Ms. Wang says Deng Xiaoping is the real hero for China, because of his “economic opening.” She adds that “Chairman Mao is still liked by many people, but Zhou Enlai [premier under Mao] was the better leader. Mao liked pretty girls. He had many wives, like an emperor.” Ms. Wang’s mother had to read Mao’s Little Red Book and recite from it. Ms. Wang even remembers a couple of lines and says teachings like “Good is the commune” sound funny to her now.
According to Ms. Wang, rich people in China can have more than one child, contrary to the well-known rules about one child per family. The rich simply pay to beat the regulations. She described how it works: the parents hand over about 30,000 Yuan (US$ 4,800) to a doctor in a hospital to certify that their first-born child has a medical disorder that permits them to have a second child. Ms. Wang says corruption like this, in other settings, is commonplace. It is obvious she is not a rabble-rouser or activist—merely speaking the truth after a long day.
Ms. Wang herself has only one child, a daughter in the final year of high school. The daughter wants to go to Shanghai or Beijing for university studies, and to pursue economics, finance or architecture. Ms. Wang sometimes must travel within China for work, but after a few days on the road she always wants to get back home to see her child.
I wonder how much Ms. Wang's daughter knows about her family's history during the Cultural Revolution. Within China, the topic is banned from textbooks and censored on the Internet. If Ms. Wang's daughter knows the family history, then she also knows it is forbidden to discuss it openly. On the other hand, if she doesn't know the history, perhaps because Ms. Wang wants to protect her daughter from the awfulness of it, then daughter and mother live, in a way, in parallel worlds. In either case, there is a wall of silence that is replicated across the millions of Chinese families who suffered in similar ways during this devastating “revolution."

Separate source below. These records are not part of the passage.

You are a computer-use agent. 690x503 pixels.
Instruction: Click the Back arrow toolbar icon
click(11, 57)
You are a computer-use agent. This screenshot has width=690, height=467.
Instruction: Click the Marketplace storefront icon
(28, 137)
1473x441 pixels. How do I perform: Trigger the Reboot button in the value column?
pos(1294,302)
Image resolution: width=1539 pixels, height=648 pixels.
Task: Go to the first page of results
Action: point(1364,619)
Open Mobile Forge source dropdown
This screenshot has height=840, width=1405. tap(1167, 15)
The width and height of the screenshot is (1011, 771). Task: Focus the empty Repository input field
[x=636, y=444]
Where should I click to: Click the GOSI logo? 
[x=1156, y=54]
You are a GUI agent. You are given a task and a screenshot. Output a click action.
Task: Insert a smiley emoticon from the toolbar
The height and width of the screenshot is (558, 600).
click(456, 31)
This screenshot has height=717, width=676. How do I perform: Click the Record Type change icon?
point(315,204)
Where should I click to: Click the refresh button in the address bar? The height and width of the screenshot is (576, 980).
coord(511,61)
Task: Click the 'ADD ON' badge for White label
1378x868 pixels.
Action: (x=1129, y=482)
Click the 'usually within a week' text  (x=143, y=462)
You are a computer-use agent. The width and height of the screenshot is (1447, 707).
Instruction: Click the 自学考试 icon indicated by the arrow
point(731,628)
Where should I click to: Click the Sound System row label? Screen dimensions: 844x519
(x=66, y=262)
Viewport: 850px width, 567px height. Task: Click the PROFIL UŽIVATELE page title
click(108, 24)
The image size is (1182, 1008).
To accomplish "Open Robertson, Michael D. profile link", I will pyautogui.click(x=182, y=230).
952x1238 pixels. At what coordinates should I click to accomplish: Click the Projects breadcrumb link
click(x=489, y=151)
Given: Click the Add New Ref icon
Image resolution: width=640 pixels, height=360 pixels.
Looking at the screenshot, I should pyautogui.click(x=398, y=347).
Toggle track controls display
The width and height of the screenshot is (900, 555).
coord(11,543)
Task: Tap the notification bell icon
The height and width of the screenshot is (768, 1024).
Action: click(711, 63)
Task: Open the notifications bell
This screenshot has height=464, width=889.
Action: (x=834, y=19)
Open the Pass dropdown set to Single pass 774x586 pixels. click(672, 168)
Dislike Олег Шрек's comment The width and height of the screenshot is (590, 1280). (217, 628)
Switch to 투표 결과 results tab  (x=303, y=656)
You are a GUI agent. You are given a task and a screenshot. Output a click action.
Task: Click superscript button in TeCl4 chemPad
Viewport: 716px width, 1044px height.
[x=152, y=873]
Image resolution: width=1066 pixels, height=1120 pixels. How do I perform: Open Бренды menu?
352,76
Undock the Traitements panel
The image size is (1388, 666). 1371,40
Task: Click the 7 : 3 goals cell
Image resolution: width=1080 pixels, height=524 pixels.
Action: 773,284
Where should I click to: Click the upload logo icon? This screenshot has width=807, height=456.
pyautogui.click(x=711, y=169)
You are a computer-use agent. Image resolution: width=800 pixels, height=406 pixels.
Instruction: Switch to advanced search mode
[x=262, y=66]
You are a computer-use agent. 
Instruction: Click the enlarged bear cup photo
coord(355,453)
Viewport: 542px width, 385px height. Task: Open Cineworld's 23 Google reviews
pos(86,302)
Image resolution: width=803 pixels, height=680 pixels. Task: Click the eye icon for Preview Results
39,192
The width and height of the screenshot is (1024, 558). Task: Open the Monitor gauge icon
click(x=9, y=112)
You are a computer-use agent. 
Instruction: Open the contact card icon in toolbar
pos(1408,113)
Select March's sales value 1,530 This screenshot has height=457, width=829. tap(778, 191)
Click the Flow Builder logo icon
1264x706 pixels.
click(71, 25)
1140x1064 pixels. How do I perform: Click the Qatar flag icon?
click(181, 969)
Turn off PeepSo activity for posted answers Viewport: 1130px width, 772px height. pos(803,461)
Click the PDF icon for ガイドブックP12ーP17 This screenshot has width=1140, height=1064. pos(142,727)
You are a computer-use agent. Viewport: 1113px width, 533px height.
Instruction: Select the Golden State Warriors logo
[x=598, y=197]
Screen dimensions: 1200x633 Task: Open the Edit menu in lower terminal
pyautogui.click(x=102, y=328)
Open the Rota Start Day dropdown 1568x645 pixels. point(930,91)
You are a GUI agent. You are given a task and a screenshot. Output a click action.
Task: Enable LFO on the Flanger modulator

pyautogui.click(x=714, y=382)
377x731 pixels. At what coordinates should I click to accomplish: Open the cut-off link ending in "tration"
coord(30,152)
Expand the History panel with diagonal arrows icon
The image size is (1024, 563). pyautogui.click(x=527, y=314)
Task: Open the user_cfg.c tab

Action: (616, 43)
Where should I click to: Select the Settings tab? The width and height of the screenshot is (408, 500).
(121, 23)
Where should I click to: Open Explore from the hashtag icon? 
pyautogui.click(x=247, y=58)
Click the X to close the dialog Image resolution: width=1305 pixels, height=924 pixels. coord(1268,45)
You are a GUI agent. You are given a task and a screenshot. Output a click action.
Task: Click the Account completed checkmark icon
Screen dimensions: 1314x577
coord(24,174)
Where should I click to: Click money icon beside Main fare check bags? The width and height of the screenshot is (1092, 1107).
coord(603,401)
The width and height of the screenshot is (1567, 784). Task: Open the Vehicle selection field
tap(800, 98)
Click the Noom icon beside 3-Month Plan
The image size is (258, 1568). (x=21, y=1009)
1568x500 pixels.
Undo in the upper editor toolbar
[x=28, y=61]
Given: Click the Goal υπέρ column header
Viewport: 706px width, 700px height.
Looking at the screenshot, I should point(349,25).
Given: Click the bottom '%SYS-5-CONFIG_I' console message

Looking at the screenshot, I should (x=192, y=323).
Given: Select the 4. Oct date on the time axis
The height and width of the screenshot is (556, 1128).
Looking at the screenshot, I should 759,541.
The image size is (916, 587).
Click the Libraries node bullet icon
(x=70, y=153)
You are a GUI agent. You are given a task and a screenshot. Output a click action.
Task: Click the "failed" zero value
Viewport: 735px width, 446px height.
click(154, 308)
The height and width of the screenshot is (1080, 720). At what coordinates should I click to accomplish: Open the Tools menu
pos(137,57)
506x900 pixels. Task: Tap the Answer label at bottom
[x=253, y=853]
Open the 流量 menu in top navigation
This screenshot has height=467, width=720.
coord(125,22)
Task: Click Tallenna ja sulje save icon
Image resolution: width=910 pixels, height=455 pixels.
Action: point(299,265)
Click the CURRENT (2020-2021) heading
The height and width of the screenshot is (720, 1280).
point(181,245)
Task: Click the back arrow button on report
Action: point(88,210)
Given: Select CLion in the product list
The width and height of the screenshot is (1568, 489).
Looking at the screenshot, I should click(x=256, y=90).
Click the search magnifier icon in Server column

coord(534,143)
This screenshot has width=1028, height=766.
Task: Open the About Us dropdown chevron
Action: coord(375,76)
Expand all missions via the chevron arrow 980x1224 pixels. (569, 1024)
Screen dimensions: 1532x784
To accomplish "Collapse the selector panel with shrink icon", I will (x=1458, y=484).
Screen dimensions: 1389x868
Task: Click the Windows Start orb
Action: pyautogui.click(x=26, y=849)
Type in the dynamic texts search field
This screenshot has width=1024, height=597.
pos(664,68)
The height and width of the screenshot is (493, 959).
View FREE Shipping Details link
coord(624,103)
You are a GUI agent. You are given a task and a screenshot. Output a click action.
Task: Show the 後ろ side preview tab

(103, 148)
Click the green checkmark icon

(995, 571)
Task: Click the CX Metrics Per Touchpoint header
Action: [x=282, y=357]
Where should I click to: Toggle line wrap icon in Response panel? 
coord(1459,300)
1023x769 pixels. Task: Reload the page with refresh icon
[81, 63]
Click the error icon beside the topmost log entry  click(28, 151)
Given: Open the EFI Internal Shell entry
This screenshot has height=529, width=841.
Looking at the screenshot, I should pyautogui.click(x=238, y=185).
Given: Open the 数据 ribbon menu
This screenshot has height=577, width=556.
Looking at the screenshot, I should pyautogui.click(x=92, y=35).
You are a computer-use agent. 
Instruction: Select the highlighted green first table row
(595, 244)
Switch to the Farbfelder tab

I later discussed this with a thoughtful Chinese man from Beijing who works for the Ministry of Foreign Affairs. He says that the topic is banned because of the divisions that might occur if the people who suffered were to seek retribution. I counter that the Chinese Communist Party probably bans it because the facts are so damaging to its reputation. He doesn't respond to my assessment, but gravely acknowledges that denial carries a big danger; if the horrors of that period of national madness are never recognized, then young people will never learn the lesson of the tragedy—which is the first step toward repeating it.